Do I need Achilles Surgery?
In the case of Achilles tendon rupture, nonoperative treatment is a viable option. If the rupture is caught early, the patient can be placed in a plantar flexed splint or cast to allow the tendon edges to heal together. It is important to point the toes downward to close the gap created during the rupture. Cast and use of a CAM boot usually lasts weeks to months and varies from patient to patient. Nonoperative treatment is a very safe and cost effective way to treat an Achilles tendon rupture and often used in patients who are at high risk for surgical complications. The scientific literature is mixed as to whether long term strength is as good with nonoperative treatment when compared to operative treatment.
Achilles Tendon Surgery
Achilles tendon surgery can be done with a classic open approach or a minimally invasive, percutaneous approach. Both options yield old good clinical outcomes for the patient. The scientific literature shows that large, open incisions have a higher risk of wound complications.
How to Perform an Achilles Tendon Repair
Achilles tendon surgery is done in an outpatient setting. It involves a general anesthetic and an incision over the Achilles tendon. There are multiple techniques used to repair the tendon and the preferred treatment continues to evolve. After an Achilles repair the patient is placed in a postoperative splint, to allow for swelling, and discharged home.
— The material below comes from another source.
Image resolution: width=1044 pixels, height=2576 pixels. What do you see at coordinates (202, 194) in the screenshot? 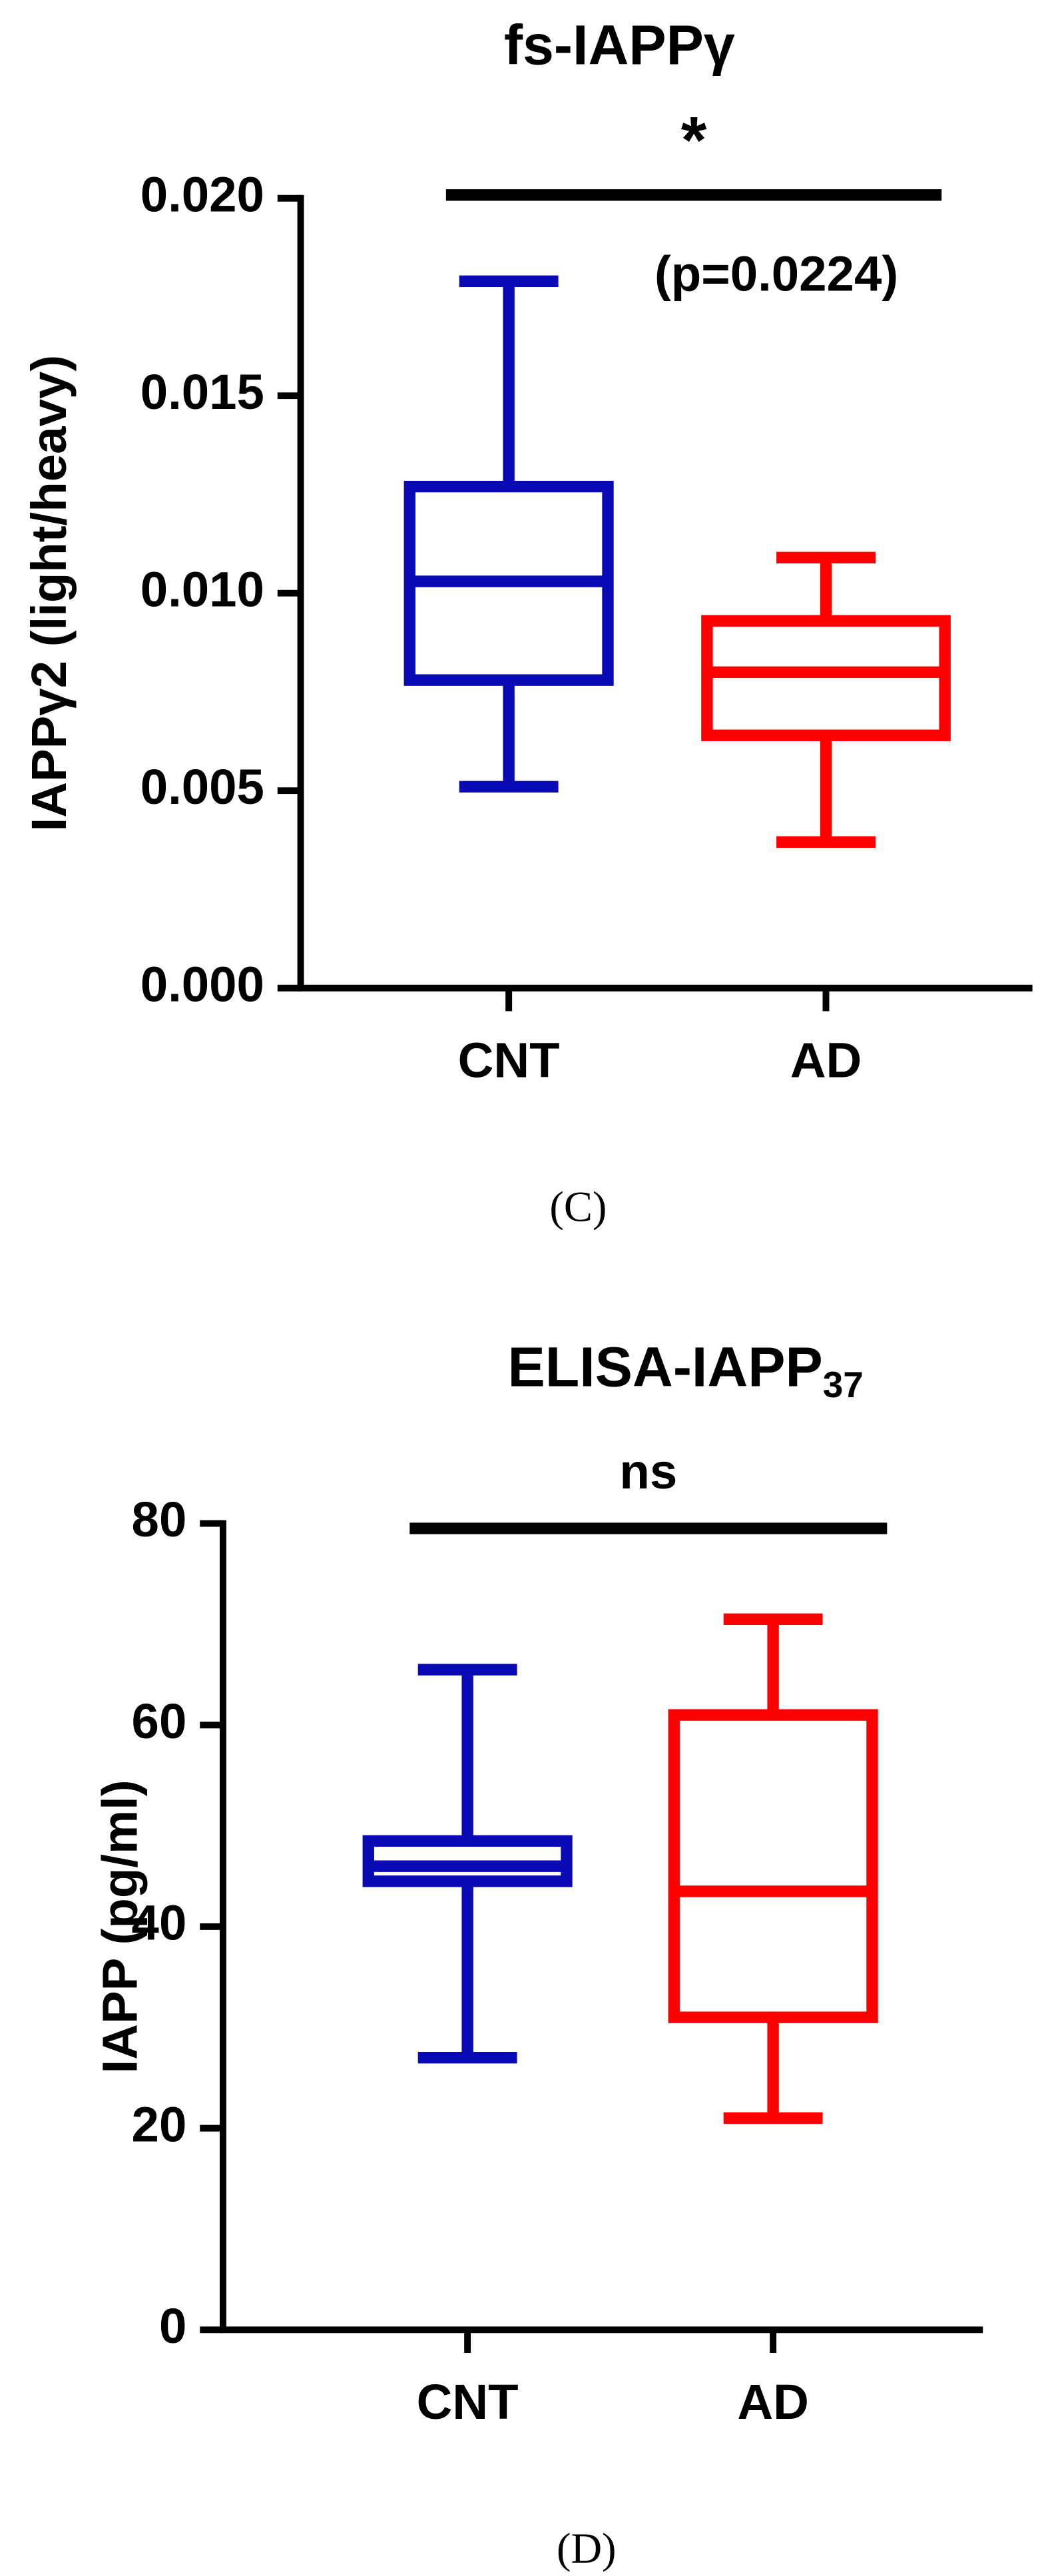
I see `y-tick-label: 0.020` at bounding box center [202, 194].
Surgical intervention usually involves the use of a regional nerve block or catheter. This controls pain for the first 12-48 hours depending on the type of block used. As the nerve block wears off, the patient is provided with oral pain medication. The pain usually lasts 2-3 days then subsides significantly.
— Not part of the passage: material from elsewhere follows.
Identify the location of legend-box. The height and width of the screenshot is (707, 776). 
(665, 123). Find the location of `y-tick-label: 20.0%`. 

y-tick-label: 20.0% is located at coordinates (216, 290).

Achilles Tendon Rehabilitation
Following operative intervention, the patient is nonweightbearing for the first few days after the surgery. The patient is then placed in a removable CAM boot with heel lifts. The patient is allowed to begin weightbearing in the removable boot and starts physical therapy. The boot is removed between 4 and 8 weeks, depending on the patient. Further recovery takes 3-6 months. Return to full, competitive, explosive activities typically takes 6 months to 1 year.